Uma esquerda liberal que pouco se afasta da renovada direita liberal.
Mais ou
menos nessa mesma época, Hayek servia de inspiração para outro ícone
político-intelectual. Dessa vez, da direita: Margaret Thatcher. A partir dos
anos 1970, o Welfare State tinha dado sinais de crise. Nos países mais ricos,
ocorre uma crise fiscal por causa do excesso de gastos públicos. A economia
extremamente regulamentada também cria dificuldades ao empreendedorismo. Diante
destas circunstâncias, ele torna-se insustentável, por suas formas de
regulação, organização e controle da reprodução social. É neste contexto de
crise do Estado de bem-estar social, que ideias liberais clássicas na economia
voltam à tona, com o rótulo de “neoliberalismo”, apoiado principalmente nas ideias
da Escola Austríaca e na Escola de Chicago.
O
governo mais emblemático e que levou a hegemonia das ideias neoliberais foi o
de Margaret Thatcher, primeira-ministra da Grã-Bretanha entre 1979 e 1990. Para
combater a alta inflacionária, Thatcher elevou os juros e cortou gastos do
governo. Nos anos seguintes, comprou brigas com interesses sindicais e
corporativos, flexibilizando leis trabalhistas. Ela também era uma defensora
das liberdades individuais. Thatcher tinha votado favorável a legalização do
aborto.
Esse
desmonte do Estado de Bem-Estar Social levou a renovação da social-democracia,
que se tornou uma espécie de terceira via: inspiração liberal-social,
defendendo uma economia mista com alguns princípios de liberdade econômica
(privatizações com muitas regulações) e progressista nos assuntos culturais.
Exemplos de governos de terceira-via: Bill Clinton nos Estados Unidos, Tony
Blair no Reino Unido, FHC no Brasil, Felipe Gonzáles na Espanha.
Esquerda
e direita se aproximam. Ambas falam em nome da liberdade, das lutas culturais,
contra qualquer noção de realidade, contra a unidade do real. Discordam aqui e
acolá em questões econômicas e na extensão das medidas sociais.
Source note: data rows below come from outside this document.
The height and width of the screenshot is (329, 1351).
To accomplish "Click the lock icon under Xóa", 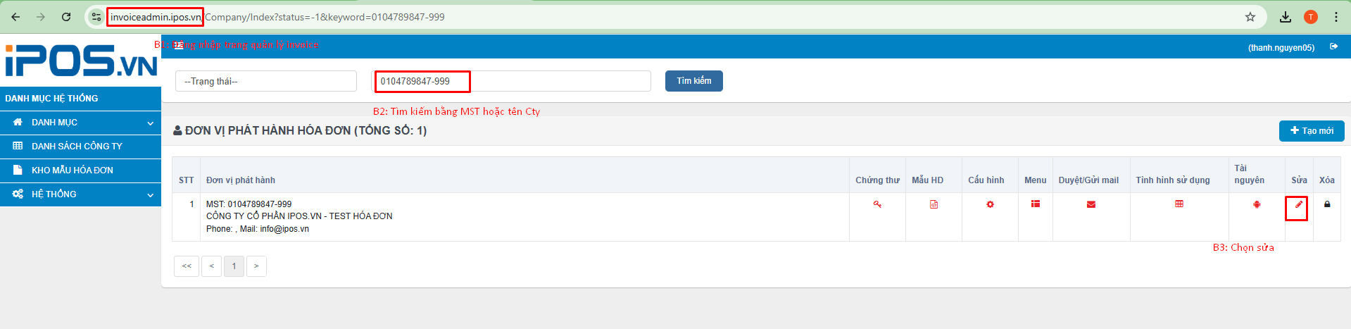I will (x=1327, y=204).
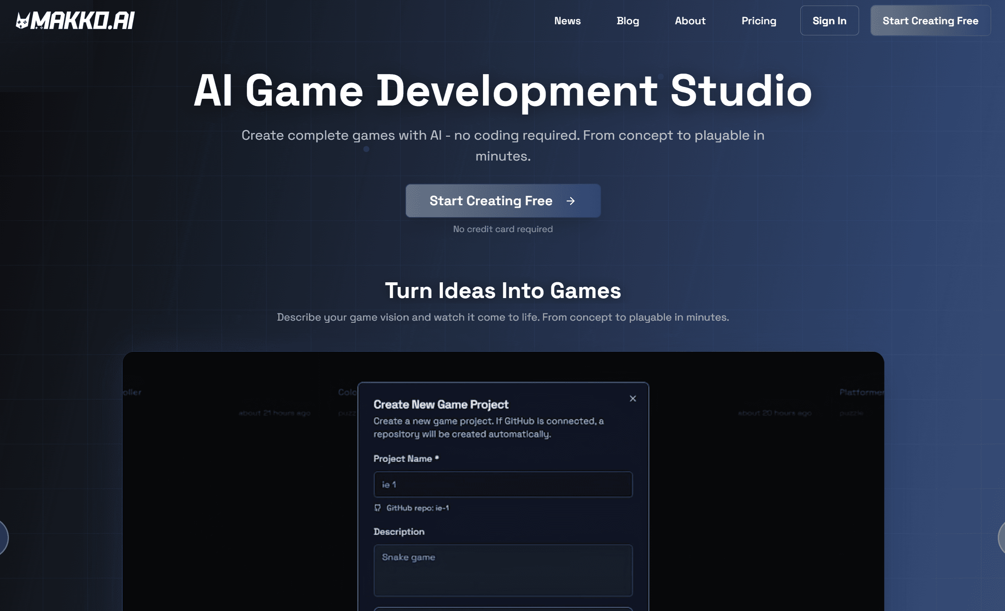The width and height of the screenshot is (1005, 611).
Task: View the Pricing page
Action: point(759,21)
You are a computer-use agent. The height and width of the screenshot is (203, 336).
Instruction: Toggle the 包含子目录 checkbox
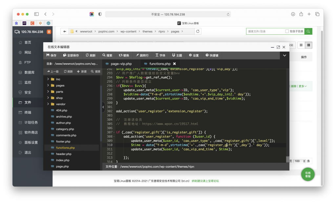coord(287,31)
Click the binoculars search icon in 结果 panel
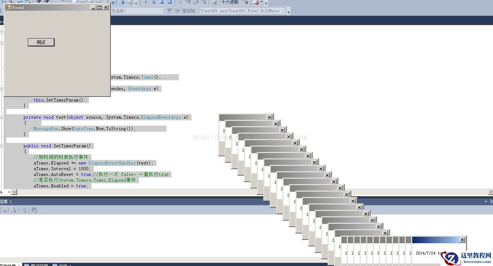Image resolution: width=493 pixels, height=266 pixels. (34, 210)
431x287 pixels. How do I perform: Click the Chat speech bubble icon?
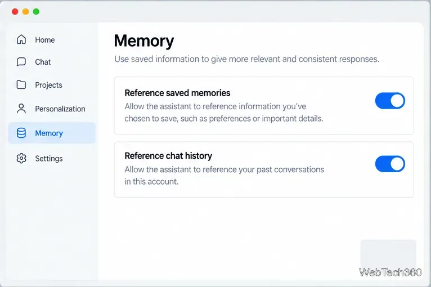(x=21, y=62)
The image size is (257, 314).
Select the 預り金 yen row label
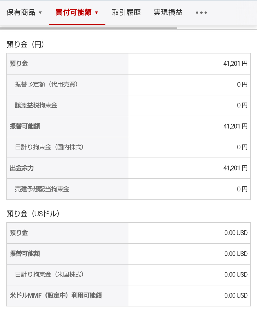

No Reino Unido,
quem legalizou o “casamento gay” (um “tapume” linguístico que tem como
consequência a desestruturação da unidade da família) foi o Partido
Conservador, liderado por David Cameron. Na Alemanha, direita e esquerda
governam juntos, liderados pelas “mãos-de-ferro” de Merkel. As disputas entre
direita e esquerda estão muito mais no campo dos discursos do que das práticas
políticas e culturais. A esquerda, mesmo a mais radical, tornou-se liberal. Ela
pede por liberdade individual tanto quanto a direita, apenas em dimensões
diferentes e em ângulos dispares por sua formação histórica.
Então,
se não há mais pluralidade e a difusão das opiniões foram dissolvidas, o que
está no lugar? O poder integrado ou aquilo que podemos chamar de Estado
socializante. Debord afirma que o poder integrado é a junção do poder
concentrado com o poder difuso. Como um radical de esquerda, Debord não pôde
observar que a democracia liberal não desapareceu, no entanto, a sua substância
baseada na ideia de libertação diante dos céus e dos outros homens só poderia
se transformar em tirania. O poder concentrado é incorporado a essa democracia
liberal, tornando-se ela mesmo a antiga nomenclatura autoritária, mas de
maneira multifacetada, fragmentada e praticamente invisível.
O
coração do poder integrado, para Debord, mora na incontestabilidade absoluta
que a noção de meios e interesses adquiriu dentro do conceito de cultura e
natureza. Neste sentido, o poder integrado é globalista por excelência.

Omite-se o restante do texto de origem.